╭─ Texto fornecido

Parte II (cena 201 a 235)

Pela manhã, a mulher toma um chá na varanda do apartamento e, ao retornar ao quarto, observa seu amante japonês na cama, deitado de bruços com o braço estendido, o que a faz rememorar a presença do corpo de seu grande amor que fora assassinado. O plano-detalhe da mão de seu amante funde-se com o plano da mão do seu amante alemão.

Após esse flashback, eles tomam banho juntos e conversam divertidamente. A mulher aos poucos vai se tornando mais inquieta, ele diz que é arquiteto e faz política e ela explica que está na cidade atuando em um filme sobre a paz e que retornará a Paris no dia seguinte. Nesse momento, é ele que muda o tom e apela por mais uma noite, ela diz não, sem justificativa. Os dois saem do quarto e caminham pelo corredor do hotel, ele demonstra curiosidade sobre a cidade de Nevers, ela diz que jamais retornará a Nevers e confidencia-lhe que nessa cidade ela havia sido jovem, realmente jovem. Essa declaração aguça ainda mais a curiosidade do seu novo amante que, agora, não quer mais apenas uma noite, precisa de mais tempo para melhor conhecê-la. Na entrada do hotel, ele insiste novamente para que ela permaneça por mais tempo na cidade, ela diz não. Um carro da produção do filme chega para buscá-la, ela entra no carro.

Parte III (cena 236 a 337)

╰─
╭─ Linhas selecionadas

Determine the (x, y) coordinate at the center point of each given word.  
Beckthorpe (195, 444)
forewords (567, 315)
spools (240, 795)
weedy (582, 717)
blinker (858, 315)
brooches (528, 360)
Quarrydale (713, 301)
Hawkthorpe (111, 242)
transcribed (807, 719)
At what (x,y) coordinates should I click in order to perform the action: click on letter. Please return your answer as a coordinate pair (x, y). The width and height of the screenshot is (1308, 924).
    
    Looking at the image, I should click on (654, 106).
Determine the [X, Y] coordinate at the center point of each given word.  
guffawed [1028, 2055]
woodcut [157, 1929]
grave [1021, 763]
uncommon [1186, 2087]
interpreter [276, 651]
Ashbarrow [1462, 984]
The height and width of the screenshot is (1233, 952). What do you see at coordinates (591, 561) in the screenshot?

╰─

Reproduza literalmente o trecho do texto fornecido que abre com as palavras contendo "Pela manhã, a" e fecha com "seu amante alemão.".

Pela manhã, a mulher toma um chá na varanda do apartamento e, ao retornar ao quarto, observa seu amante japonês na cama, deitado de bruços com o braço estendido, o que a faz rememorar a presença do corpo de seu grande amor que fora assassinado. O plano-detalhe da mão de seu amante funde-se com o plano da mão do seu amante alemão.